→ **Exercise materials**:
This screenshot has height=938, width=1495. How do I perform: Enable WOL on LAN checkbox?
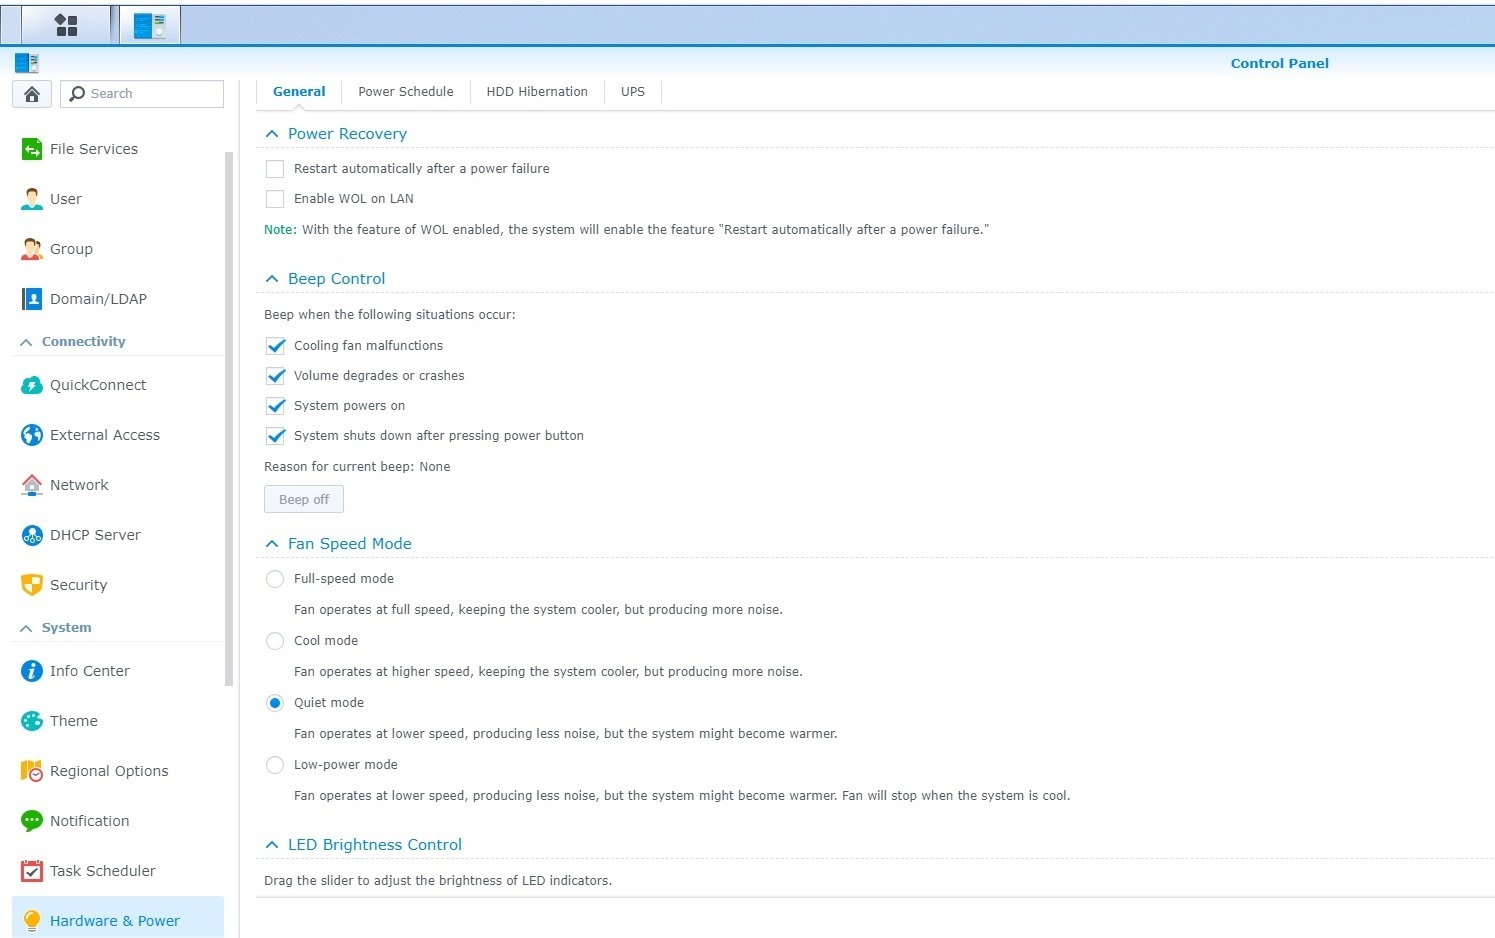(x=275, y=199)
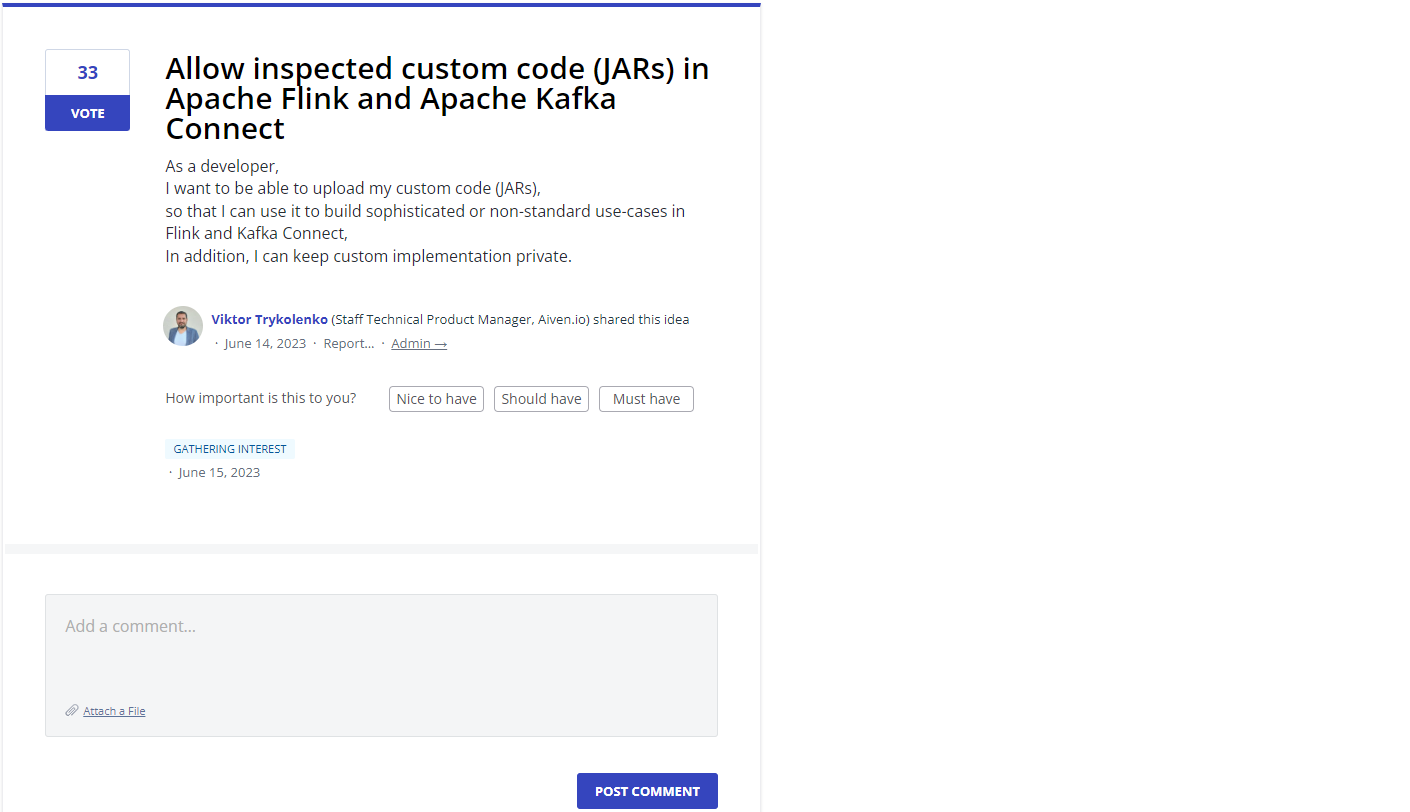
Task: Click the GATHERING INTEREST status badge
Action: click(x=230, y=449)
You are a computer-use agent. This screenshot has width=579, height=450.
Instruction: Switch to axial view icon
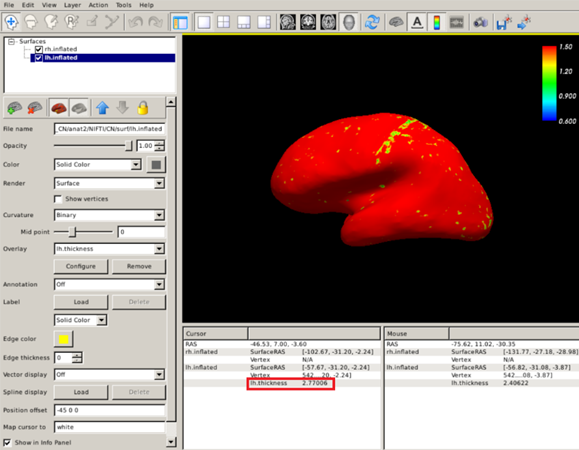tap(328, 22)
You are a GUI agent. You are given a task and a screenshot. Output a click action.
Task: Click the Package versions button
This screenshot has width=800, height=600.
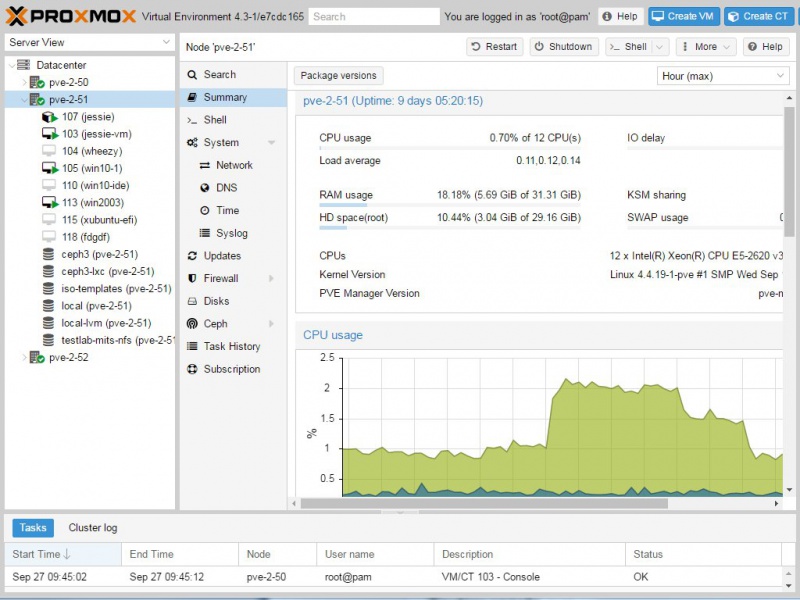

→ **Activity**: All lines from the one holding "Instruction: Switch to axial view icon" through the last line of the entries, and nothing else, are to be output exactly; leave out the pictures.

→ **Your response**:
Instruction: Switch to axial view icon
tap(328, 22)
You are a GUI agent. You are given a task and a screenshot. Output a click action.
Task: Click the Package versions button
This screenshot has width=800, height=600.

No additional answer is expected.